Given task:
Lay out the lines of the listing from the line containing "Click the transition" up to and including the line containing "[x=271, y=111]" as a numbered list, skipping blank lines and leaving out the pictures.

Record set:
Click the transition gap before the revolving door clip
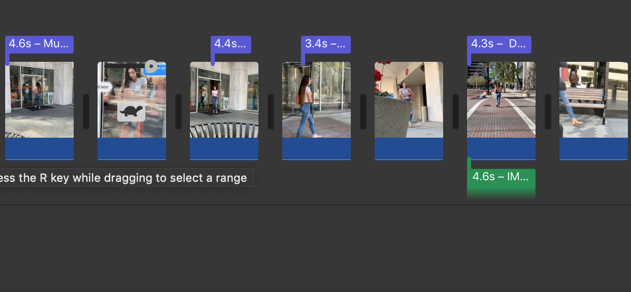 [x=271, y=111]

==

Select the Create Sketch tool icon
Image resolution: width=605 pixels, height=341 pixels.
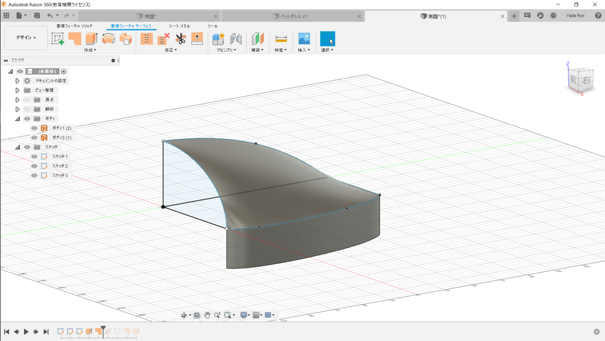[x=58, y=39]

Answer to this exercise:
1. Click the transition gap before the revolving door clip
2.  [x=271, y=111]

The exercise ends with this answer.